Required action:
Copy each line of the data below in which the word "agent" can be found.

Available data:
[Start of section]

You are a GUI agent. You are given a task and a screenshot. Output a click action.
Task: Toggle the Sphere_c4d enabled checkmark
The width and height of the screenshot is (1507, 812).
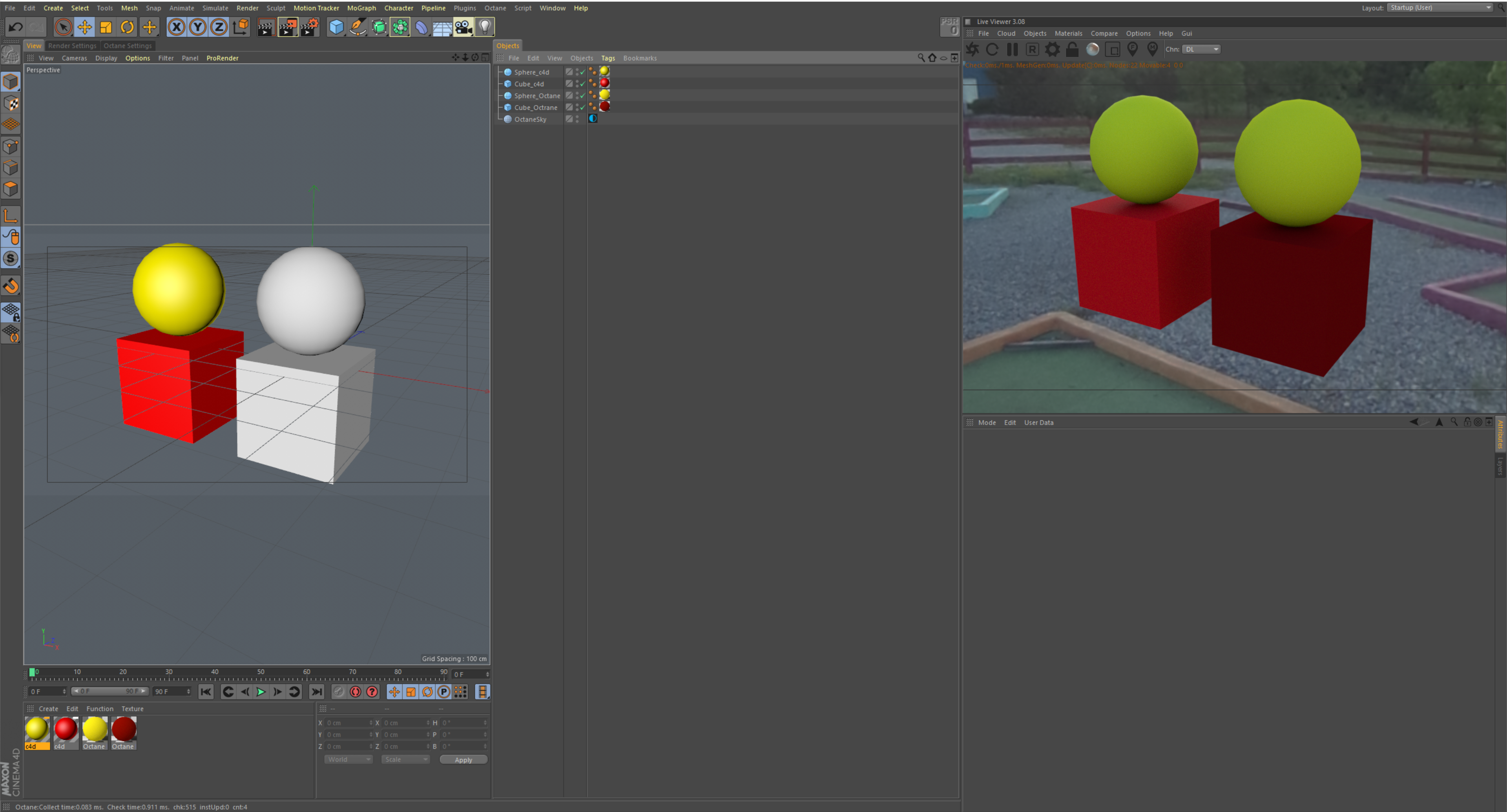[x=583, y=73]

[End of section]
[Start of section]

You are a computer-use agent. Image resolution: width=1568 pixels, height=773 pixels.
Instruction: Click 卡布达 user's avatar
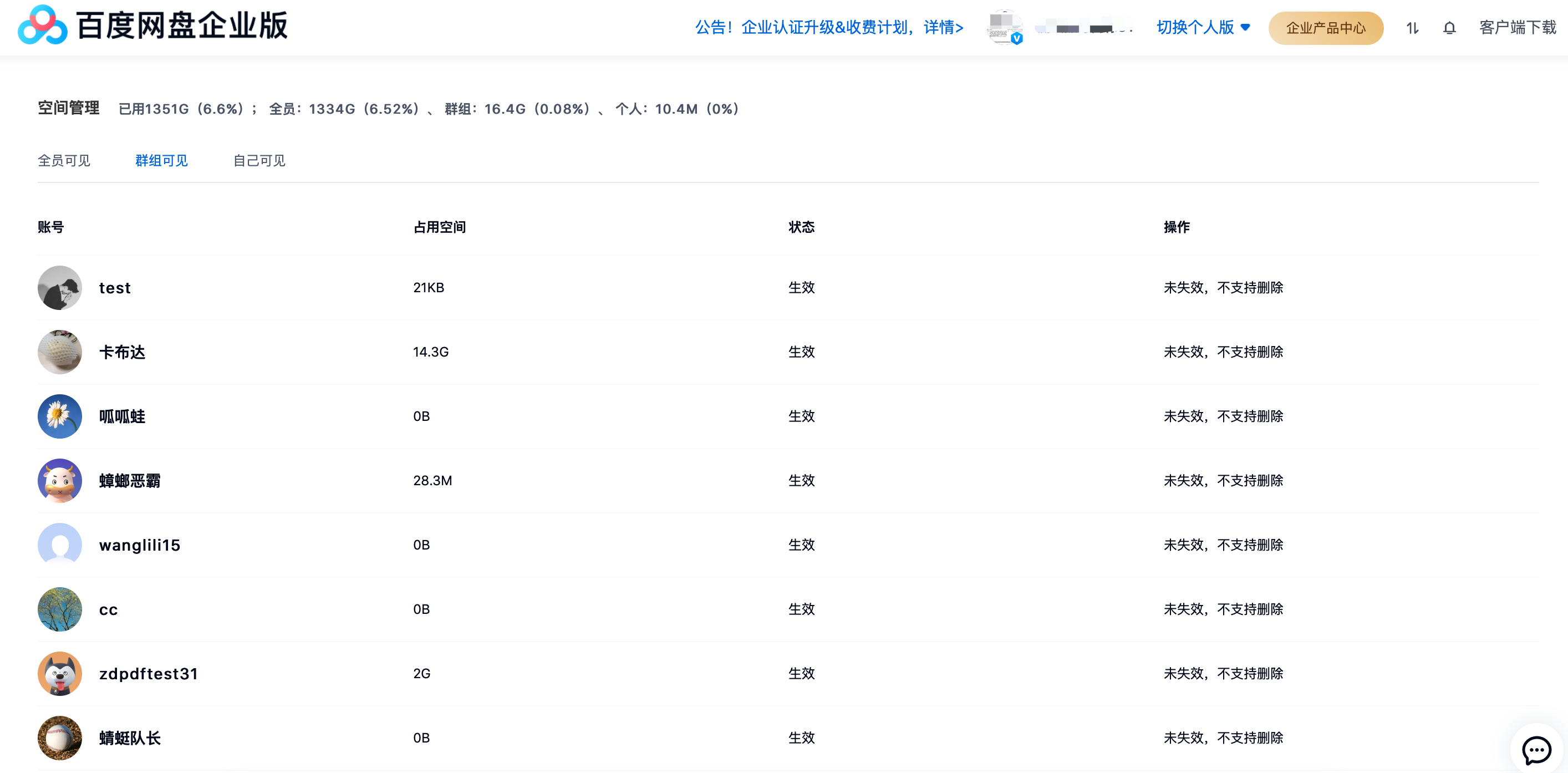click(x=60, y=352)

[End of section]

Written solution:
You are a GUI agent. You are given a task and a screenshot. Output a click action.
You are a computer-use agent. Image resolution: width=1568 pixels, height=773 pixels.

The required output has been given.